### What to work on
Write the data below out again in full, exactly as shown.

------------

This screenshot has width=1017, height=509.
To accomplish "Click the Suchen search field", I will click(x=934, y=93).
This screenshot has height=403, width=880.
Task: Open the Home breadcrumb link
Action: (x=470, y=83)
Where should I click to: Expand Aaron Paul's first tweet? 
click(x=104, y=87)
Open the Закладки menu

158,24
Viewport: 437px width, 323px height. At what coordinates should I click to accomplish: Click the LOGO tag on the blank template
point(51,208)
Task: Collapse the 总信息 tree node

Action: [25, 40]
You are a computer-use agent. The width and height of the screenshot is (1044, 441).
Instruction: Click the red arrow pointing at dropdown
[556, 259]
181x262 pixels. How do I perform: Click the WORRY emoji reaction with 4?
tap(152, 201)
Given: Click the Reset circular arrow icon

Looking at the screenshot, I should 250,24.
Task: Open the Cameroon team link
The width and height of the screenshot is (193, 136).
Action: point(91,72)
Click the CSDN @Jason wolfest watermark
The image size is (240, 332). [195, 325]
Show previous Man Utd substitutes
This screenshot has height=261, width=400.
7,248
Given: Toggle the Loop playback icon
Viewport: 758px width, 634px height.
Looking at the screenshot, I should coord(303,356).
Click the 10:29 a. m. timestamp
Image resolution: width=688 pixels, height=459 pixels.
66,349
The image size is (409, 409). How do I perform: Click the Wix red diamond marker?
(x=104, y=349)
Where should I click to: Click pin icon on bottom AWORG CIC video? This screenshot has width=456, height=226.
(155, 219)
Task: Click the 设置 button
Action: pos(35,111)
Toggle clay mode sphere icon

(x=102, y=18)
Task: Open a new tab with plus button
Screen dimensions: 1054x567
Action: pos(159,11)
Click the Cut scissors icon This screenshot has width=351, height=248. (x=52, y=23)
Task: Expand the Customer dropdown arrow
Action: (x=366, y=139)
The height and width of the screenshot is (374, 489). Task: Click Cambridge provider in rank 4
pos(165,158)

------------

### Output for this exercise
This screenshot has width=1017, height=509.
To accomplish "Click the Suchen search field", I will click(x=934, y=93).
This screenshot has height=403, width=880.
Task: Open the Home breadcrumb link
Action: (x=470, y=83)
Where should I click to: Expand Aaron Paul's first tweet? 
click(x=104, y=87)
Open the Закладки menu

158,24
Viewport: 437px width, 323px height. At what coordinates should I click to accomplish: Click the LOGO tag on the blank template
point(51,208)
Task: Collapse the 总信息 tree node

Action: [25, 40]
You are a computer-use agent. The width and height of the screenshot is (1044, 441).
Instruction: Click the red arrow pointing at dropdown
[556, 259]
181x262 pixels. How do I perform: Click the WORRY emoji reaction with 4?
tap(152, 201)
Given: Click the Reset circular arrow icon

Looking at the screenshot, I should 250,24.
Task: Open the Cameroon team link
The width and height of the screenshot is (193, 136).
Action: point(91,72)
Click the CSDN @Jason wolfest watermark
The image size is (240, 332). [195, 325]
Show previous Man Utd substitutes
This screenshot has height=261, width=400.
7,248
Given: Toggle the Loop playback icon
Viewport: 758px width, 634px height.
Looking at the screenshot, I should coord(303,356).
Click the 10:29 a. m. timestamp
Image resolution: width=688 pixels, height=459 pixels.
66,349
The image size is (409, 409). How do I perform: Click the Wix red diamond marker?
(x=104, y=349)
Where should I click to: Click pin icon on bottom AWORG CIC video? This screenshot has width=456, height=226.
(155, 219)
Task: Click the 设置 button
Action: pos(35,111)
Toggle clay mode sphere icon

(x=102, y=18)
Task: Open a new tab with plus button
Screen dimensions: 1054x567
Action: pos(159,11)
Click the Cut scissors icon This screenshot has width=351, height=248. (x=52, y=23)
Task: Expand the Customer dropdown arrow
Action: (x=366, y=139)
The height and width of the screenshot is (374, 489). Task: Click Cambridge provider in rank 4
pos(165,158)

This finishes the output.